By the most common bulk material utilized in the production of solar cell is crystalline silicon. Solar cells are used to convert light energy into electrical power. They are often made up of a certain or numerous semiconductor materials, like crystalline silicon, gallium, cadmium telluride as well as copper indium diselenide.
Solar cells comprised of crystalline silicon need that pure crystalline silicon with high crystal quality be utilized. Four bonding electrons are placed in the outer shell of a crystalline silicon atom. Two electrons from surrounding atoms in the crystal lattice should bond so as to form a strong electron development. Crystalline silicon is able to have a noble gas configuration with eight outer electrons by creating stable bonds with 4 neighboring electrons. The electrons are given with the means to shift naturally if they are divided with light or heat, which results in making a hole in the crystal lattice. This method is termed as intrinsic conductivity.
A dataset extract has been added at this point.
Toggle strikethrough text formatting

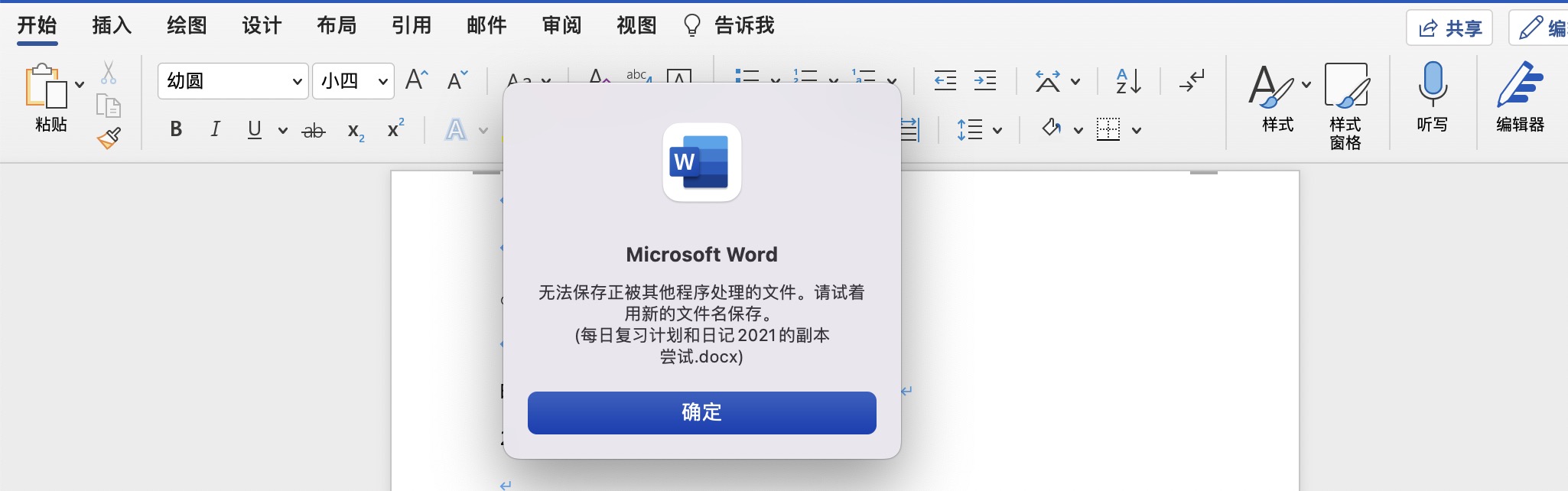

The procedure for intrinsic conductivity could not produce electricity, yet somehow. For the production of electricity, doping atoms (fundamentally impurities) are added into the crystal lattice of the crystalline silicon. These types of atoms usually posses an extra electron (such as phosphorous) or just one electron less (as is the case of boron), in their exterior shell, when compared to crystalline silicon. The phrase “negative doping” or “n-doping” is attributable to the method that uses phosphorous and the word “positive doping” or “p-doping” is used to distinguish the method that uses boron.
An electrical charge could be carried in the method using n-doping, since the electron can move about automatically in the crystal lattice of the crystalline silicon. There will be a missing bonding electron for every single bonding born atom in the crystal lattice in the p-doping procedure. This phenomenon will allow the electrons from crystalline silicon atoms to complete the gaps produced by the missing bonding electrons, opening up a completely new hole elsewhere. Impurity conduction is the right term employed to describe this method that is really based on these doping atoms.
A positive-negative junction is formed when ever both positively and negatively doped semiconductor layers are combined. This coming together of crystalline silicon permits superfluous electrons from the n-semiconductor to discharge into the positive semiconductor layer and then form an area known as the “space charge region”. Negatively charged doping atoms stay in the p-region, while positively charged doping atoms lodge in the n-region of the transition.
Conflicting the movement of the charge carriers, an electrical area is formed which forces diffusion to ultimately discontinue. This positive-negative semiconductor is really what is commonly known as a solar cell. Photons are drawn in by the electrons when light hits the solar cell.
Electron bonds are split up by this gust of energy. The electrons that are released are drawn through the electrical field in the n-region. The holes that develop have a tendency to migrate in the opposing direction into the p-region. This process is what turns sunlight into energy source and is known as the photovoltaic effect.